Boringdon walked slowly back into the village by the lovely lane—lovely even in its present leafless bareness—down which Doctor McKirdy had accompanied Mrs. Rebell the first morning of her stay at the Priory three months ago. Oliver recalled that first meeting; it had taken place just where he was now walking, where the lane emerged on the open down. He remembered his annoyance when Berwick had stared so fixedly at the old Scotchman's companion.

James Berwick! The evocation of his friend's peculiar, masterful personality was not pleasant. But a slight, rather grim smile, came over Boringdon's lips. The moment Mrs. Rebell became a widow, she would be labelled "dangerous" in the eyes of James and Arabella Berwick.

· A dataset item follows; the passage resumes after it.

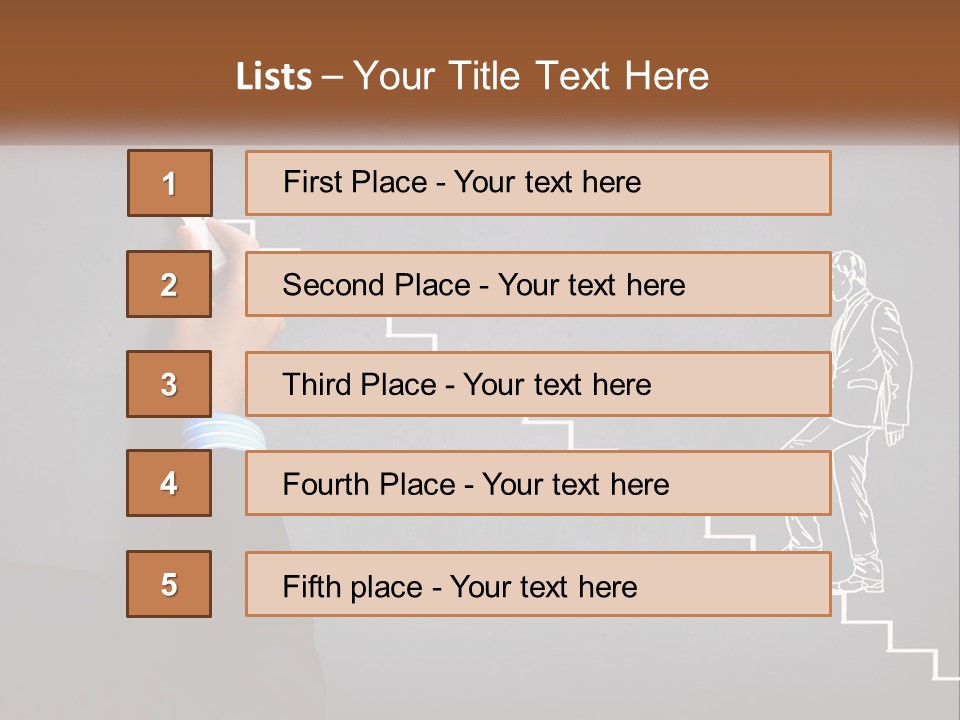The image size is (960, 720).
Task: Click the blue striped shirt cuff
Action: [223, 433]
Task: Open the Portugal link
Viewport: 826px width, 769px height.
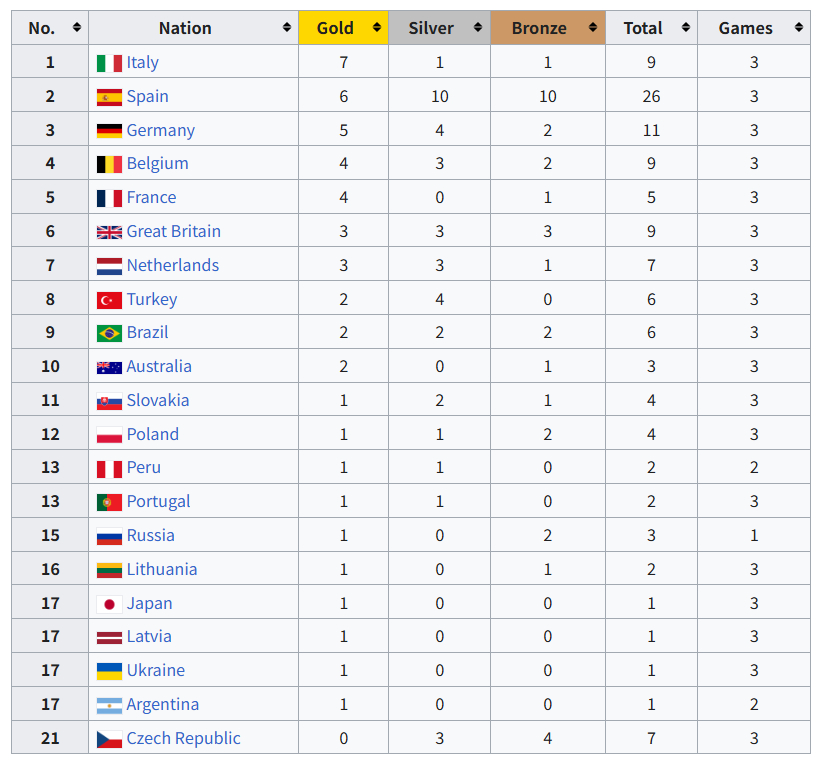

Oliver had known something of the Louise Marshall episode, and, without for a moment instituting any real comparison between the two cases, his mind unconsciously drew the old moral, "The burnt child dreads the fire." If it became advisable, but he did not think it at all likely that it would, he would certainly tell Berwick the news contained in Grace's letter.

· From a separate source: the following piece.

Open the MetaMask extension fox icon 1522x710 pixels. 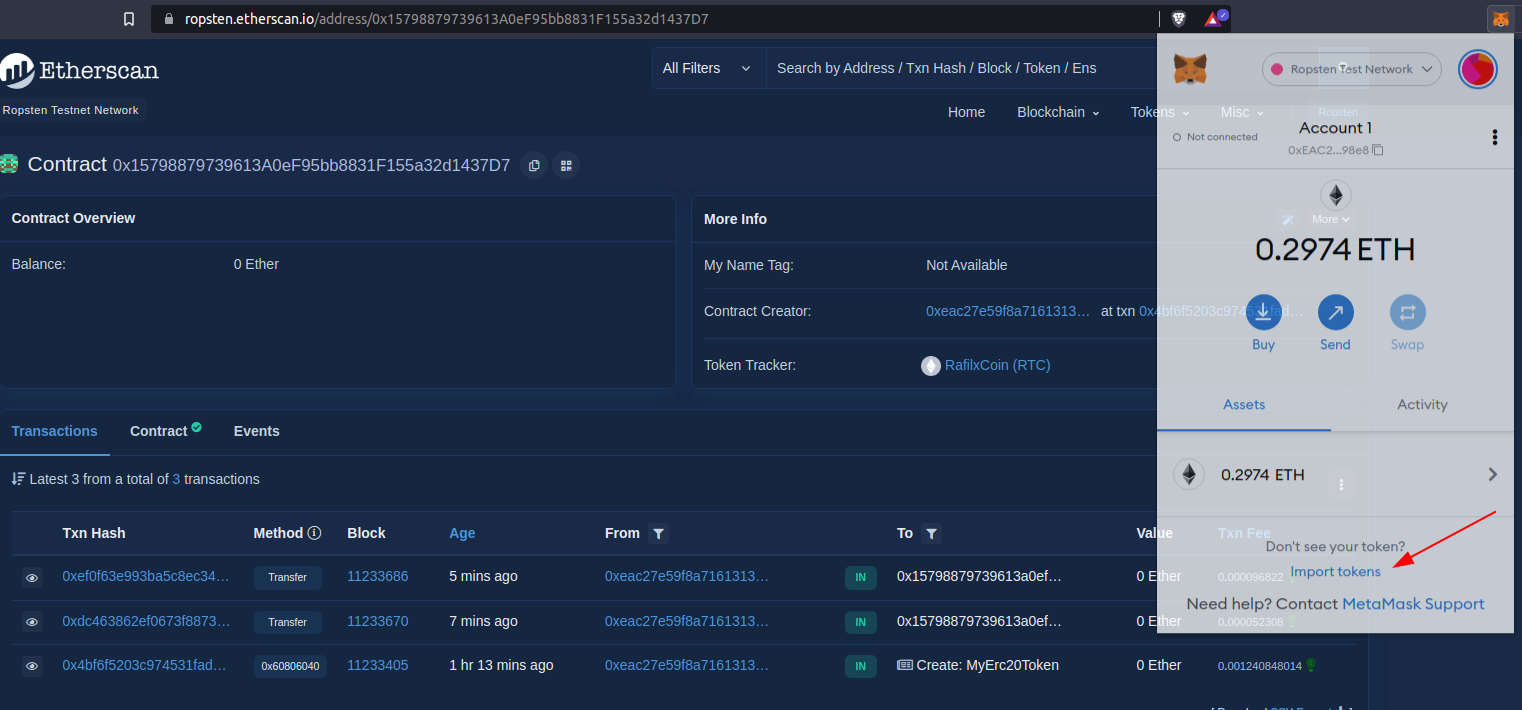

When passing the Priory gates, he met Lucy Kemp. "Mrs. Rebell must be much better," she said gladly, "for Doctor McKirdy has asked me to go and sit with her for an hour." Oliver turned and went with her up to the porch of the great house, lingered a moment to receive the latest good but colourless bulletin, and then walked down to the estate office.

He had not been there many moments when a carriage dashed furiously up the steep village street, the horses galloping past the window of the room in which Boringdon sat writing.


Doctor McKirdy was waiting in the hall, and, as Lucy came forward rather timidly, he looked at her not very pleasantly. "You've been a long while," he said crossly, "a very long while, and who was it came with you to the door? But I won't trouble ye to answer me, for I heard the voice—I've heard it more than once this day. I doubt that ye ever were told, Miss Lucy, of the bachelors' club to which Rabbie Burns belonged as a youth. Membership was only conferred on the spark who could prove his allegiance to more than one lass. Your friend Mr. Oliver Boringdon would ha' been very eligible, I'm thinking!"

"I don't think you have any right to say such a thing, Doctor McKirdy!"

"Toots! Toots!" The doctor felt like a lion confronted with an angry lamb; he saw he had gone too far. Bless us, what a spirit the girl had! He rather liked her for it. "This way," he said, more amiably; "not so far up as the other morning, eh? When you're with her, you just chatter about the things ladies like to talk about—just light nonsense, you know. No going back to the fire, mind! She doesn't trouble her head much about it, and I don't want her to begin."

He opened a door, and Lucy walked through into the beautiful room where Barbara now lay, in the immense canopied bed, her left shoulder and arm outlined by a wicker cage-like arrangement. Her hair was concealed by a white hood, Léonie's handiwork, and, as Lucy drew near, she lifted her free hand off the embroidered coverlet, and laid it on that of the girl.

Doctor McKirdy stood by. "Well, I'll tell old Jean she needn't disturb you for a bit, and now I'll be going home. You'll see me after supper." He nodded his head, but Barbara, still holding Lucy's gloved hand, was speaking. "You won't forget the Scotsman——" in her eagerness she moved, and in doing so she suddenly winced.